Head to wherever you want to store your lemonade project. (Updated 10/20/25 from rocm6.4 wheels to rocm7.0)

cd ~/src/lemonade #replace with your own project location
uv init --python 3.13
uv add --index rocm7_nightly=https://download.pytorch.org/whl/nightly/rocm7.0/ --index-strategy unsafe-best-match --prerelease allow "torch==2.10.0.dev20251102+rocm7.0" "torchvision==0.25.0.dev20251105+rocm7.0" "torchaudio==2.10.0.dev20251105+rocm7.0"
uv add --index https://pypi.org/simple lemonade-sdk[dev]

Lemonade on Strix Halo does not require pyTorch for GGUF+ROCm, but it is useful for other LLM related tools. Pinning the ROCm wheel extras index in your pyproject.toml helps resolve some dependency extras cleanly when you pull lemonade-sdk. This also avoids installing about 1GB of extra nvidia tools and libraries that will never be used with an AMD GPU. (Updated: 11/03/25 Switch to using TheRock wheels)

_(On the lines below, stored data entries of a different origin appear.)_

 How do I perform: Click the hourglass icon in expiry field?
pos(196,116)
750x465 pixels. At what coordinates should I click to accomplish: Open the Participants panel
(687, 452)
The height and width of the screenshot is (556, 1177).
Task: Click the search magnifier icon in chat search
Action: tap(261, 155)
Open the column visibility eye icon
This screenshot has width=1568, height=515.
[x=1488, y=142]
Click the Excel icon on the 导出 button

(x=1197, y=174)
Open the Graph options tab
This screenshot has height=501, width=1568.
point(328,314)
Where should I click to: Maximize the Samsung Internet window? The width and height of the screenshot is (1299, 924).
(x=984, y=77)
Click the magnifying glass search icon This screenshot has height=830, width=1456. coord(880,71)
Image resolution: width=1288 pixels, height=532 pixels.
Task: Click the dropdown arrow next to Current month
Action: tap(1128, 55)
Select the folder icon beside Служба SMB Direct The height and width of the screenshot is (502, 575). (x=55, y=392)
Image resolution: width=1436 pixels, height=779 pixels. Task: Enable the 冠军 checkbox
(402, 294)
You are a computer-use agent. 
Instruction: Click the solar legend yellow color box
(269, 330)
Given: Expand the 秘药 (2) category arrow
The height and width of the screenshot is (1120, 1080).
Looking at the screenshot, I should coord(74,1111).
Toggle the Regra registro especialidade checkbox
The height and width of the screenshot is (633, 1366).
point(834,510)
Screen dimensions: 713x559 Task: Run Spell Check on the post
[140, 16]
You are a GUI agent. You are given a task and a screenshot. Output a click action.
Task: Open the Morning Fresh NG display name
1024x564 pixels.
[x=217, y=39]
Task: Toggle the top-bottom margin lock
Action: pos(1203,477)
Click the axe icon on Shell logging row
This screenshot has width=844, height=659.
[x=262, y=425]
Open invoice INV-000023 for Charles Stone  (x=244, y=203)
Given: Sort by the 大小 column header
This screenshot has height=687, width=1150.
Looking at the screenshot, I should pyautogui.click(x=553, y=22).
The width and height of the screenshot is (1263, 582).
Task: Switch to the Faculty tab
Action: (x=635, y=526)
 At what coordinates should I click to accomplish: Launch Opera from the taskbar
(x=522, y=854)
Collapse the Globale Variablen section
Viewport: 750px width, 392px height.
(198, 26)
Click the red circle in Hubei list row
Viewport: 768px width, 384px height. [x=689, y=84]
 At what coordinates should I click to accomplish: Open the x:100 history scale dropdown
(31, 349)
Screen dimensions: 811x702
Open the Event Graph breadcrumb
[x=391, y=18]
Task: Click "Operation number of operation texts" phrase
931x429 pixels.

Run Lemonade in the Background (screen)

Running in screen allows you to start Lemonade and leave it running in the background. You can then close your terminal window. I picked a reasonable context size, which is configurable. I also set the host so that Lemonade listens on all interfaces, not just localhost. This system is on a private network. Do not port forward or put this system on a public IP in this configuration, please.

cd ~/src/lemonade
screen -S lemony

# inside screen:
source .venv/bin/activate

lemonade-server-dev run gpt-oss-120b-GGUF \
--ctx-size 8192 \
--llamacpp rocm \
--host 0.0.0.0 \
--log-level debug |& tee -a ~/src/lemonade/lemonade-server.log

Detach from screen with CTRL-a d. Reattach with screen -r lemony. Access: http://STRIX_HALO_LAN_IP_ADDRESS:8000 from a browser on any device on the same network. Debug log level will output TPS and other useful information, but can be removed when not needed.

Lock it down

Secure the interfaces once you have it working. In this case, only two ports are required. SSH port 22 is for administration. HTTP port 8000 is for web access to the model manager and API.

sudo ufw allow 22/tcp
sudo ufw allow 8000/tcp
sudo ufw enable

Screen is used here, but a systemd wrapper may be better for long-term use. This would be as a service to provide an API to something like Open WebUI. When this Strix Halo is not tied up with other workloads, I have a separate Debian trixie instance that serves up Open WebUI to provide memory (look at your old chats) and advanced features for other local network users. It is a mature tool and great for engaging with private data. This is an alternative to enterprise AI chat tool subscriptions. It’s a clear candidate for enhancing household and small business productivity.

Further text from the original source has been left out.